Blok tekstu —

----------------

Odnośnie apelacji prokuratora wskazać należy, iż w niniejszej sprawie doszło do wydania wyroku skazującego w trybie art. 387 k.p.k, a to rodzi określone konsekwencje, które spoczywają na Sądzie Odwoławczym rozpoznającym sprawę, który przede wszystkim winien w ramach kontroli instancyjnej zbadać, czy zostały spełnione warunki formalne do skorzystania z w/w instytucji, a następnie ocenić czy w istocie Sąd Rejonowy trafnie uznał, iż ziściły się ustawowe przesłanki do wydania wyroku w trybie tzw. dobrowolnego poddania się karze, a zwłaszcza czy okoliczności zarzucanego oskarżonemu czynu nie budzą wątpliwości.

Jak wynika z bogatego orzecznictwa, Sąd rozstrzygając w przedmiocie złożonego w trybie art. 387 k.p.k. wniosku oskarżonego o wydanie wyroku skazującego i wymierzenie mu określonej kary lub środka karnego bez przeprowadzenia postępowania dowodowego, jest przede wszystkim zobowiązany sprawdzić istnienie in concreto wszystkich warunków dopuszczalności tego rodzaju dobrowolnego poddania się odpowiedzialności karnej, które tenże przepis w § 1 i § 2 określa. Czyniąc to, musi zatem także rozważyć, czy zgłoszone we wniosku propozycje dotyczące wymiaru kary są zgodne z zasadami jej wymiaru określonymi przepisami kodeksu karnego. W sytuacji, gdy zgłoszony przez oskarżonego, w tym trybie, wniosek tychże unormowań materialno-prawnych nie respektuje, to niewątpliwą powinnością sądu jest albo uzależnienie uwzględnienia wniosku od dokonania w nim stosownej zmiany (art. 387 § 3 k.p.k.), albo też rozpoznanie w dalszym ciągu sprawy na zasadach ogólnych. Zatem jeżeli sąd stwierdzi, iż nie zachodzą formalne warunki dopuszczalności wniosku oskarżonego - wręcz obowiązany jest skierować sprawę do postępowania na zasadach ogólnych. (wyrok Sądu Najwyższego z dnia 18 kwietnia 2013 roku II KK 98/13 Prok.i Pr.-wkł. 2013/7-8/10, LEX nr 1299166, podobnie wyrok Sądu Najwyższego z dnia 10 czerwca 2014 roku II K 144/14 Lex nr 1498814).

----------------

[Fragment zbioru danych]
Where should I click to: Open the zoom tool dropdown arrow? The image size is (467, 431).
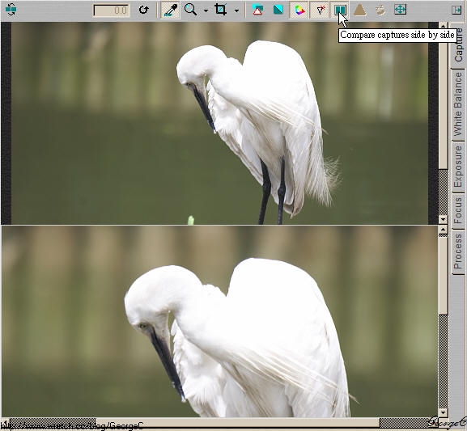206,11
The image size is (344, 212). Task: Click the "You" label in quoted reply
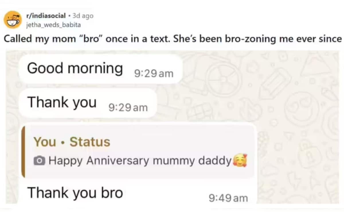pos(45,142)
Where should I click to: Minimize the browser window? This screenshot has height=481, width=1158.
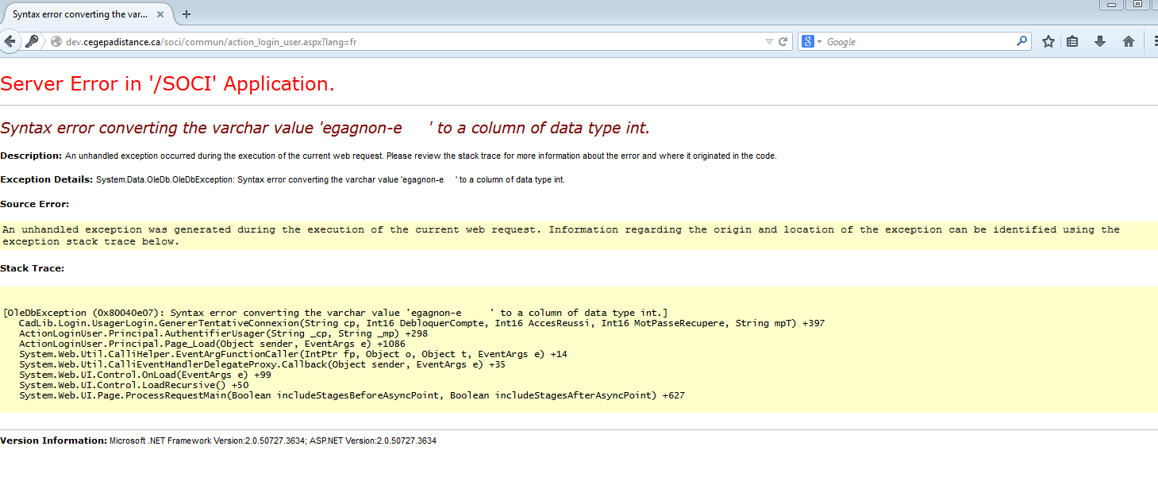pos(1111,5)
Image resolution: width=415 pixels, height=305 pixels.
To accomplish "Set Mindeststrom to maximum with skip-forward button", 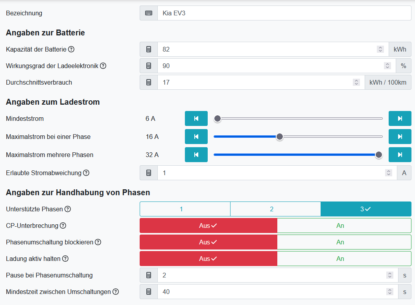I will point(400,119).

----------------

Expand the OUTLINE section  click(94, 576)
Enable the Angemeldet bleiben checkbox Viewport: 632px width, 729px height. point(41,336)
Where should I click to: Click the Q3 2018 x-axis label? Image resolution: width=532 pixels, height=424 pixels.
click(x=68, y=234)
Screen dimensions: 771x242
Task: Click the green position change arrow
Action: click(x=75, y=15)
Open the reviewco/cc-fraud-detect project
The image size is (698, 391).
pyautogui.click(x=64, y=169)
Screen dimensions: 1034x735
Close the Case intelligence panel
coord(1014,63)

----------------

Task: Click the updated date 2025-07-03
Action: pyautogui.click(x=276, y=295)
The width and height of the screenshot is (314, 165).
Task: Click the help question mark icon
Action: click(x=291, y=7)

----------------

Twoje zadania —
1. Przytocz ponownie fragment tekstu o dobrowolnym poddaniu się karze, wszystko od „Odnośnie apelacji prokuratora” aż do „nie budzą wątpliwości.”, i zamień w nim „Sąd Rejonowy” na „Sąd Okręgowy”.
2. Zapisz bez zmian wiersze listingu, wszystko od wiersza zawierającego „Task: Click the updated date 2025-07-03” aż do wiersza zawierającego „Action: click(x=291, y=7)”, łącznie z oboma.

Odpowiedzi —
1.
Odnośnie apelacji prokuratora wskazać należy, iż w niniejszej sprawie doszło do wydania wyroku skazującego w trybie art. 387 k.p.k, a to rodzi określone konsekwencje, które spoczywają na Sądzie Odwoławczym rozpoznającym sprawę, który przede wszystkim winien w ramach kontroli instancyjnej zbadać, czy zostały spełnione warunki formalne do skorzystania z w/w instytucji, a następnie ocenić czy w istocie Sąd Okręgowy trafnie uznał, iż ziściły się ustawowe przesłanki do wydania wyroku w trybie tzw. dobrowolnego poddania się karze, a zwłaszcza czy okoliczności zarzucanego oskarżonemu czynu nie budzą wątpliwości.

2.
Task: Click the updated date 2025-07-03
Action: pyautogui.click(x=276, y=295)
The width and height of the screenshot is (314, 165).
Task: Click the help question mark icon
Action: click(x=291, y=7)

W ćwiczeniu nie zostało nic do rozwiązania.